Plaintiff's attorneys hate arbitration, but their hatred isn't arbitrary. It's well thought out and payday driven.

They hate arbitration – and contract clauses mandating arbitration for settlement of disputes – because arbitration makes their services less necessary, and that limits opportunities to intercede in those disputes and corral the aggrieved into class action suits that can lead to big payoffs for the attorneys, if not the clients.

They can't oppose arbitration too openly or vociferously, because that would be seen as self-serving. What they need is a champion who appears to be acting not on their behalf, but in the public interest, arguing that the rights of  American citizens are somehow infringed by arbitration, even though it's the superfluous attorneys who will lose out.

What they need is a guy like Richard Cordray, the leftover Obama-appointed head of the  Consumer Financial Protection Bureau.

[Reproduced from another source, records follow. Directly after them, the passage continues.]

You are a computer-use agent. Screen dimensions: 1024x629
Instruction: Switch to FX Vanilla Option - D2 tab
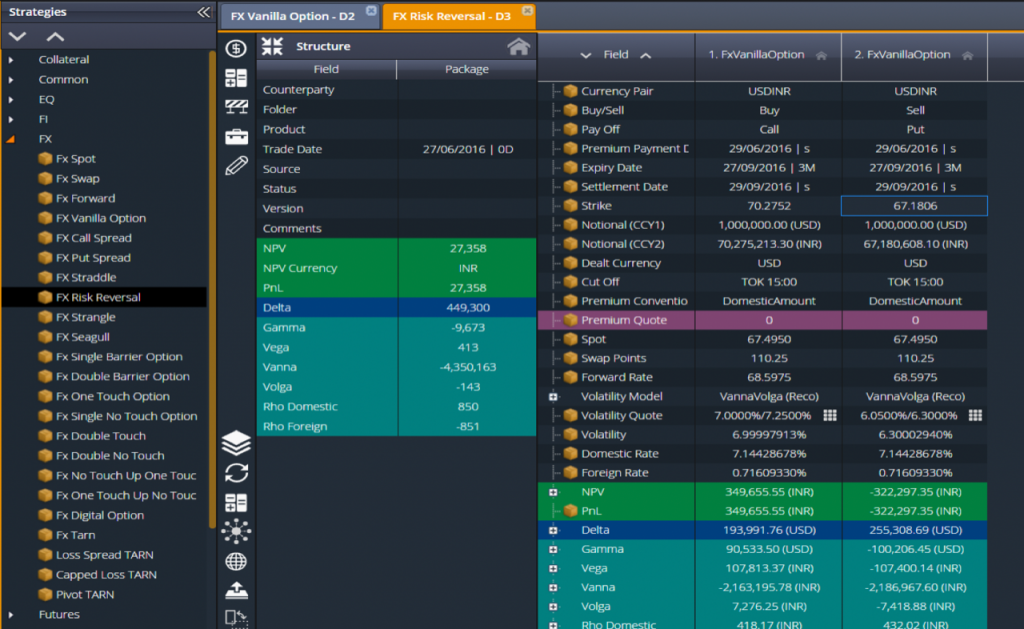tap(293, 16)
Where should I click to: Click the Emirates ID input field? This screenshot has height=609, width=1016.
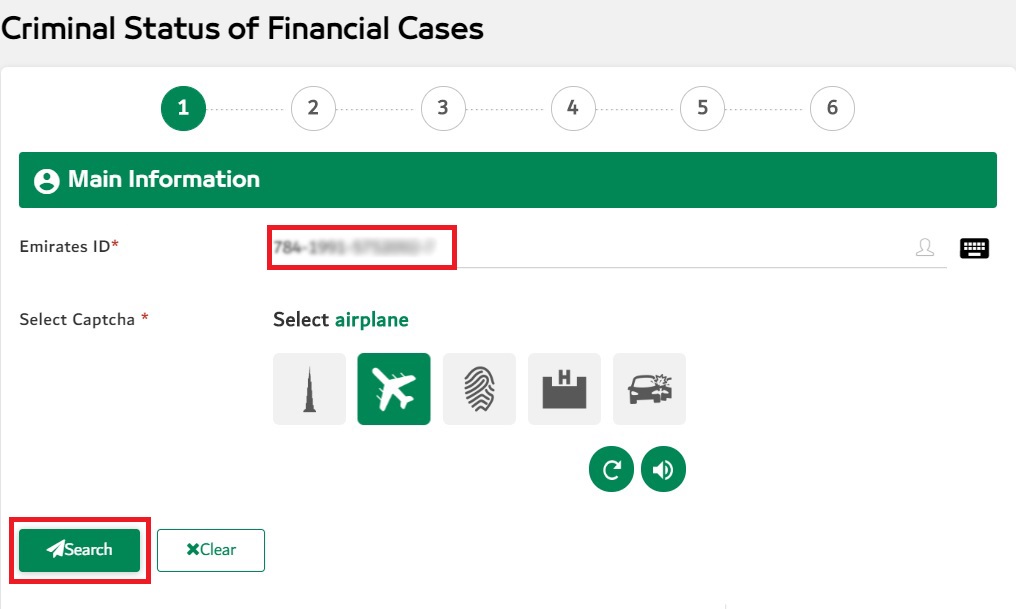600,248
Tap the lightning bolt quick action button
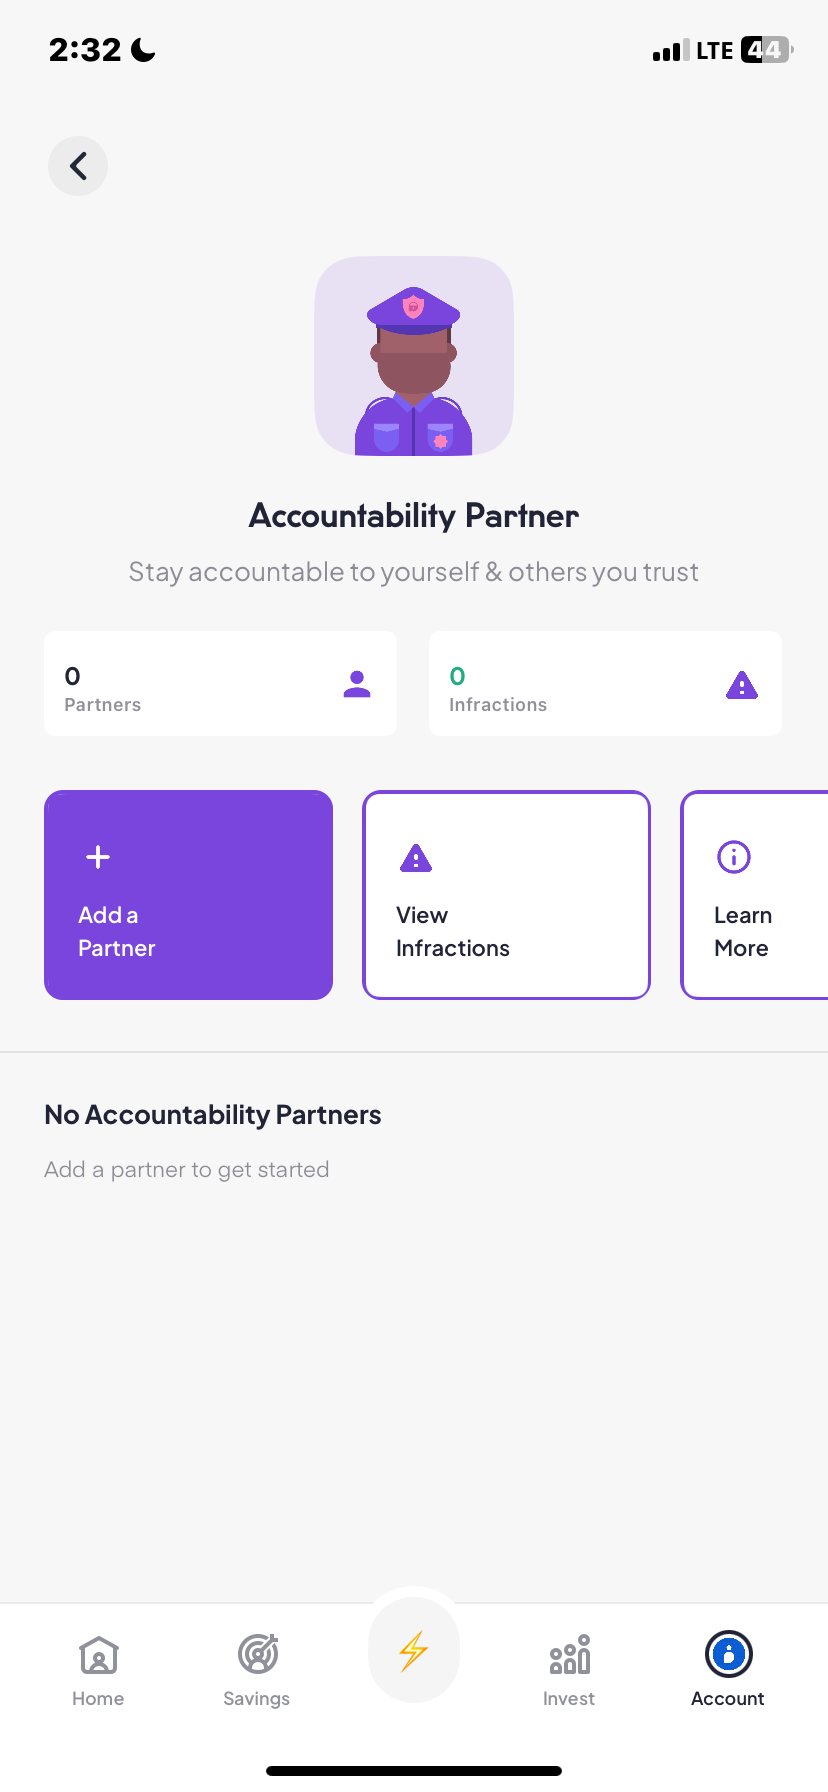This screenshot has width=828, height=1792. [414, 1651]
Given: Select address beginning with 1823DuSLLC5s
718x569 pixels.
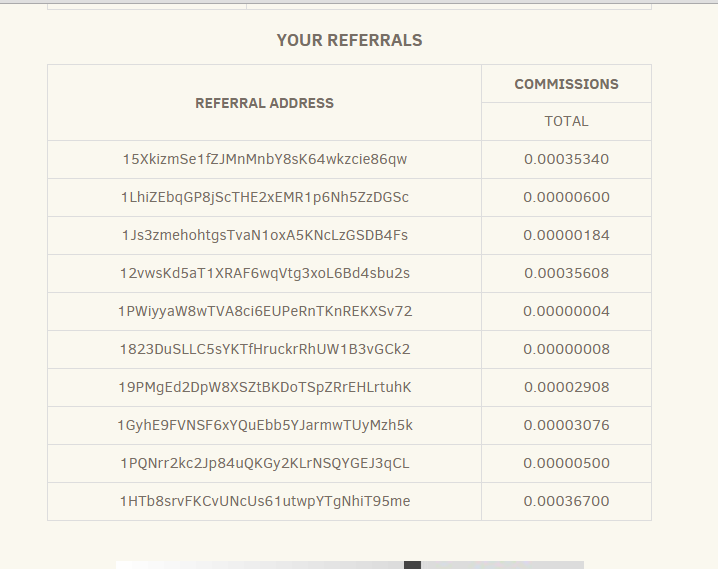Looking at the screenshot, I should click(x=265, y=350).
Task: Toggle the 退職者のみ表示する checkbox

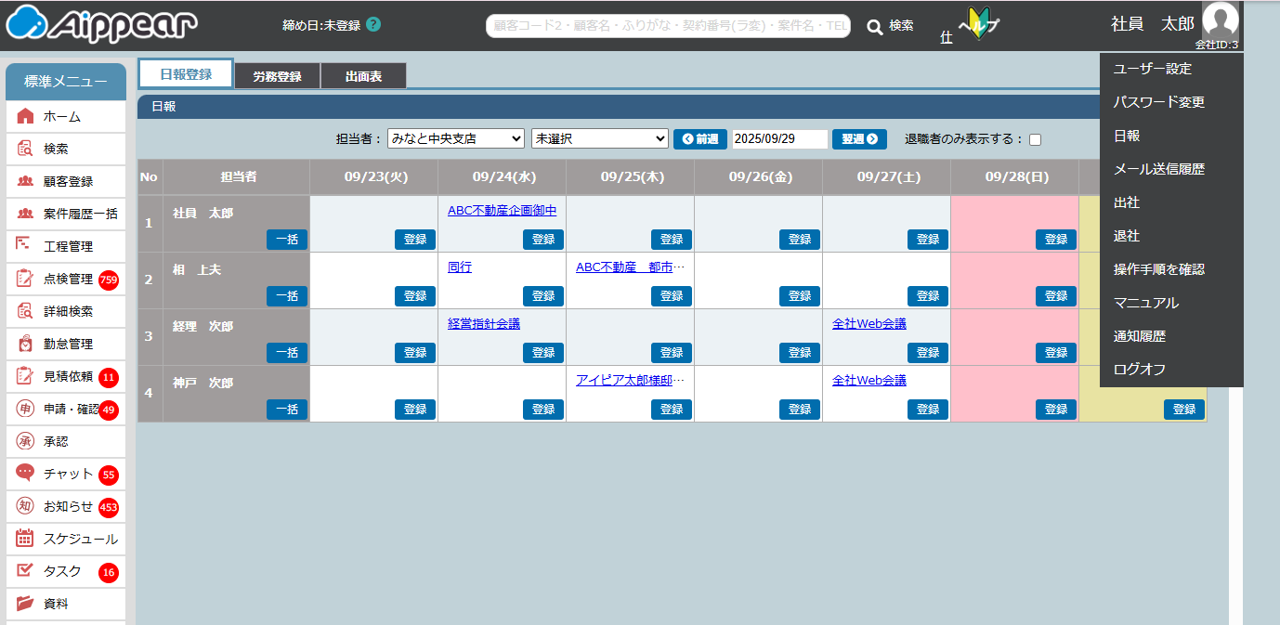Action: click(1035, 140)
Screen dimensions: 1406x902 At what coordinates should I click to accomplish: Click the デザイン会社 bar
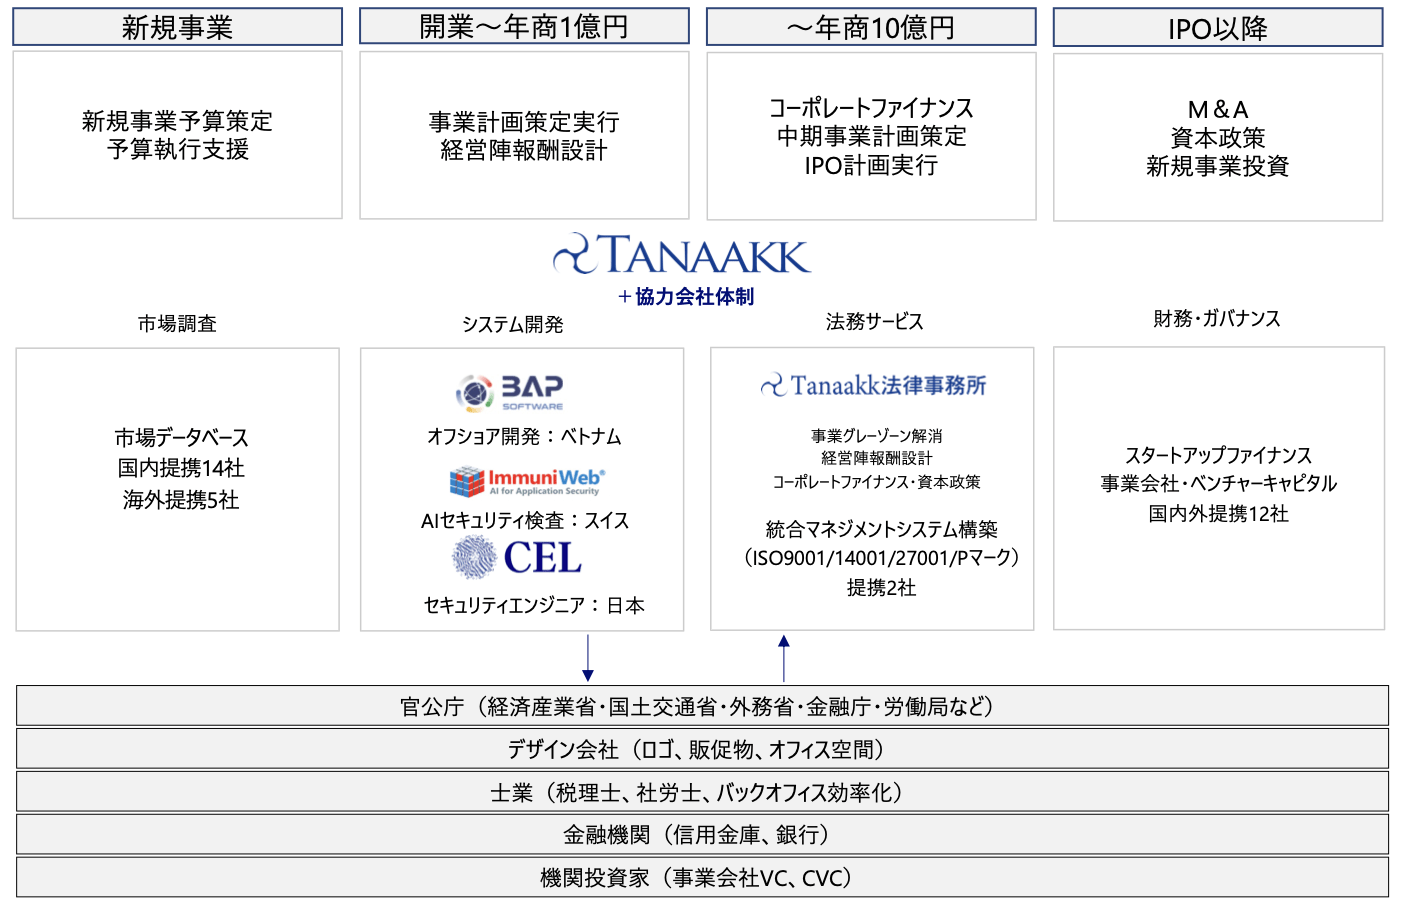coord(702,749)

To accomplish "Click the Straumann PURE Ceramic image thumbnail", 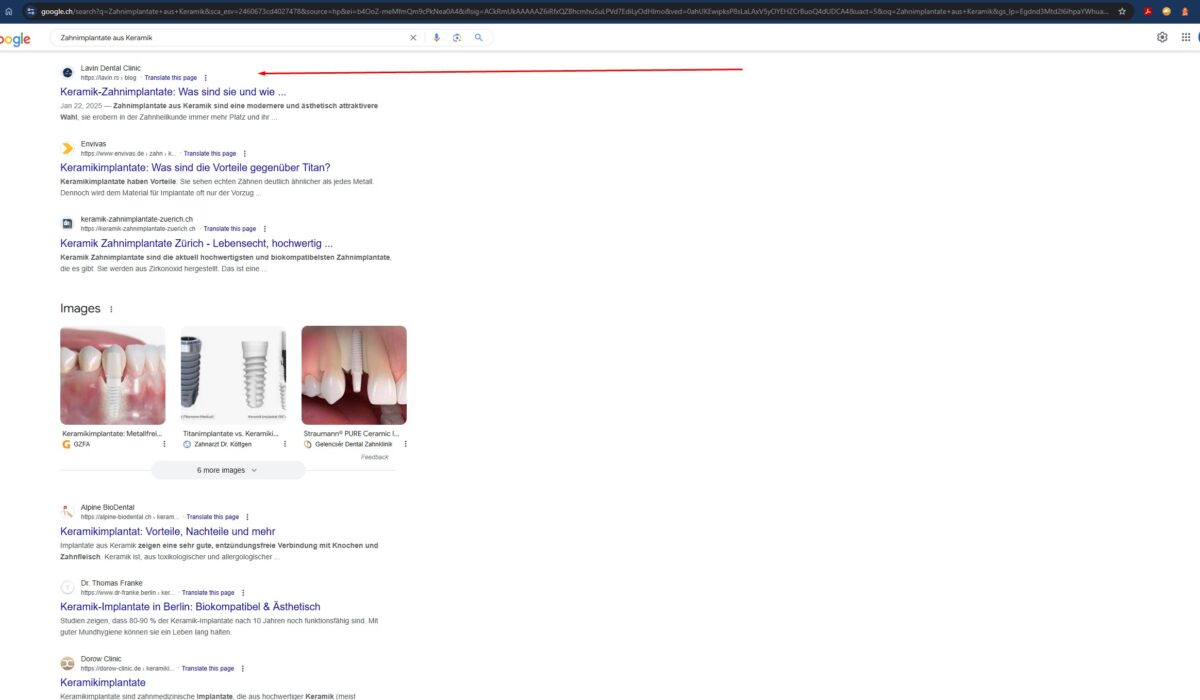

Just last week, the CFPB announced a rule regulating the use of arbitration clauses in contracts offered to consumers by the financial services industry.

“These clauses allow companies to avoid accountability by blocking group lawsuits and forcing people to go it alone or give up. Our new rule will stop companies from sidestepping the courts and ensure that people who are harmed together can take action together,” Cordray proclaimed to a Congressional committee two years ago.

The rule probably won't last long. (Neither will Cordray, whose essentially lifetime appointment – another Dodd-Frank atrocity – is being challenged as unconstitutional by a victim of his anti-business actions).

“The CFPB has decided to overstate the value of class actions for consumers, contrary to the CFPB’s own data in its study, which demonstrates unequivocally that the only real beneficiaries of class action litigation are the plaintiffs’ class action lawyers,” said corporate attorney Alan Kaplinsky, who pioneered the use of pre-dispute arbitration provisions in consumer contracts. 

“This rule is just a large gift for class action lawyers,” he said.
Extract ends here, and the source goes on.